デカルト哲学は、心(精神)と身体(物体)を別々の実体とすることにより心身問題をもらたしたが、その後、この難問を“解決”しようとする哲学が続々と現れた。
そうした哲学を唱えた1人が、スピノザ(1632〜1677)である。

デカルトは、実体とは他の何ものにも依存しないものだと考え、精神と物体を実体として認めた。
しかし、精神と物体という2つの実体があるとすると、実は互いの存在をあらかじめ前提していることになり、実体の定義に反することになる。
そこでスピノザは、実体はただ1つであるという“出発点”から自身の哲学を構築していった。

エチカ』の冒頭においてスピノザは、「自己原因(カウザ・スイ)とは、その本質が存在を含むもの、つまり、その本性が存在するとしか考えられないもののことである」(「定義1」)「実体とは、それ自身において存在し、それ自身によって考えられるもののことである。
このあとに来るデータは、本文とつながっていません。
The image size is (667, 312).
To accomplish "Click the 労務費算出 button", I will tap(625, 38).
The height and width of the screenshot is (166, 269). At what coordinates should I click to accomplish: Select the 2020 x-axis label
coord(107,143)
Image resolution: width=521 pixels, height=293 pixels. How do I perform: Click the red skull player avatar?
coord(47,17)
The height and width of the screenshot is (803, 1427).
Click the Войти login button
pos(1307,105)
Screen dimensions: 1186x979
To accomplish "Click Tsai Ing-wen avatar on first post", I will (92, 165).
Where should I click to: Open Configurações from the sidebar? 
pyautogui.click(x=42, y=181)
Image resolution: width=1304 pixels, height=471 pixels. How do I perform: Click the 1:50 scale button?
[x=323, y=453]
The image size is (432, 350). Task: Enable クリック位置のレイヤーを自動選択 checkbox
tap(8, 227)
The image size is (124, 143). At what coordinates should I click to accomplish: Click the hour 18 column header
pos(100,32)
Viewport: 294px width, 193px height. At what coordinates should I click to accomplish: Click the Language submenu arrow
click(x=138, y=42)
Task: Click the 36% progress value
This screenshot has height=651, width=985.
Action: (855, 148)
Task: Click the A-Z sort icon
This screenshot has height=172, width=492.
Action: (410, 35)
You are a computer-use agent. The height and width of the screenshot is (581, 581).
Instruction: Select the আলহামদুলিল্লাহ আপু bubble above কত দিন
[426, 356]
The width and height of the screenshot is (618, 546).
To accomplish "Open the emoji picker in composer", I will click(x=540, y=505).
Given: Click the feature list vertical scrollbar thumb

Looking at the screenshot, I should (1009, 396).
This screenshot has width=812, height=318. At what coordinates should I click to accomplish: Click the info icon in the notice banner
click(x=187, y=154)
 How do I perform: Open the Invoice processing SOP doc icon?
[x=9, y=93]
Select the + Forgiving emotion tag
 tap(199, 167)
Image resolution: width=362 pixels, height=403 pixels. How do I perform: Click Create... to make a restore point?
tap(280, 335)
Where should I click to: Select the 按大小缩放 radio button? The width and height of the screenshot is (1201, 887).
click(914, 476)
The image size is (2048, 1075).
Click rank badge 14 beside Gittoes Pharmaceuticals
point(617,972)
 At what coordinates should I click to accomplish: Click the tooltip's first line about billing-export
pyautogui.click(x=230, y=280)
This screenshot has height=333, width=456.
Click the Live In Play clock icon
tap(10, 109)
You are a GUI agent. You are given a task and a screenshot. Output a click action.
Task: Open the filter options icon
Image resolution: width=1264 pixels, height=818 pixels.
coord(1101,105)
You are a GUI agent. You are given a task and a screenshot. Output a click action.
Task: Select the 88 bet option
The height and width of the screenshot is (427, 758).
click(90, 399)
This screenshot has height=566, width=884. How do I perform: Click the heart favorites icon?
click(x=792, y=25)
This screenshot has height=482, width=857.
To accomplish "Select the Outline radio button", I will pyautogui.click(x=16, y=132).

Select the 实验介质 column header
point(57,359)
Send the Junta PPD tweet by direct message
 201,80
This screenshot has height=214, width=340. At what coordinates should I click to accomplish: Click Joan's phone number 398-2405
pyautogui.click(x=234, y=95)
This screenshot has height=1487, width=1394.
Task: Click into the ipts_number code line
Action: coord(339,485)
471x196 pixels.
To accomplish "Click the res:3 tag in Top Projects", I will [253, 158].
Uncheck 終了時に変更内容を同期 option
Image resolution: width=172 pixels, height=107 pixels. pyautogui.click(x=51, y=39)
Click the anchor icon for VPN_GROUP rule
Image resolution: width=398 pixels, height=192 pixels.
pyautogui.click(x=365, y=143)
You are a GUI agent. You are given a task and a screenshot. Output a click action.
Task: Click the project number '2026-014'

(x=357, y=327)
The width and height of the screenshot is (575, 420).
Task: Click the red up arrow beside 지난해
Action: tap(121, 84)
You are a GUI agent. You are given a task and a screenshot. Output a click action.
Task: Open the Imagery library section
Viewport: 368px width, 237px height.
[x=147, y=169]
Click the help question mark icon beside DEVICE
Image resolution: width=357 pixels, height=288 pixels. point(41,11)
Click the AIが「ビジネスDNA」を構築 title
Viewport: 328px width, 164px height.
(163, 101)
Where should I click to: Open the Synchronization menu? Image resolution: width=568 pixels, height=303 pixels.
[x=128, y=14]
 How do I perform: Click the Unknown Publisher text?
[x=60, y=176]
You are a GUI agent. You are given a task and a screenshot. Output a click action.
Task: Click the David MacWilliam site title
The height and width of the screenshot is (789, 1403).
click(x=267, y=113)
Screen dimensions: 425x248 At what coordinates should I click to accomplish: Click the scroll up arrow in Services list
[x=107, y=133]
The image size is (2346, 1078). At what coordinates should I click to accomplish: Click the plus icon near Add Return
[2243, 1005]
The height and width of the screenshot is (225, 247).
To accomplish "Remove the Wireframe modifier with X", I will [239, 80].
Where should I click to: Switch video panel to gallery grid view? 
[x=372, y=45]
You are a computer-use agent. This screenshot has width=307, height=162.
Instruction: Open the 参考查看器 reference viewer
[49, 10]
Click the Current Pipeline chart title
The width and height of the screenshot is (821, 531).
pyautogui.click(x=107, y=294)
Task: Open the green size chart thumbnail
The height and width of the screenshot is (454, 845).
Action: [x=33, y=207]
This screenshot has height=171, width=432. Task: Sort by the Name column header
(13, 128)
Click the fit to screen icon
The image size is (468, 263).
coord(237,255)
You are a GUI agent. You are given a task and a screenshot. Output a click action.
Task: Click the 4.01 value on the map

つまり、その概念を形成するために他のものの概念を必要としないもの」(「定義3」)であると述べている。
これは、実体とは、他の存在に依存したり影響されたりしない、自分自身にしか根拠を持たない(「自己原因」としての)存在であり、他に依存しないのであるから、必然的に唯一の存在である。
つまり、スピノザにおいて、実体とは「」のことなのであるが、この神はさらに無限であり、すべての存在を部分として包み込み、世界(宇宙)に遍在する存在なのであった。(※1)

神が唯一の実体であるとすれば、デカルトにおいて実体とされた精神と物体はどうなるのか?
スピノザによれば、精神と物体は、実体そのものでは決してなく、実体=神の「属性」である。
つまり、精神と物体は、そもそもが同一の実体に属している性質であり、人間の理性が実体についてその本質を構成していると認識するもの(1つの実体をそれぞれ別の側面から見たもの)にすぎないのである(「定義4」)。

こうしてスピノザは、デカルトの心身問題を克服しようとしたのであった。

なお、スピノザの哲学には、「実体」「属性」という概念と並んで、「様態」という概念がある(「定義5」)。
これは、神の、その時々における(一時的な)個々の表れのことである。
そのため、様態は有限で変化し、人間の目には偶然に見えることがある。
たとえば、人間が“世界”という言葉で理解しているものは、実は神の様態なのである。

(※1)神が世界(宇宙)に遍在するという考え方を「汎神論」と言う。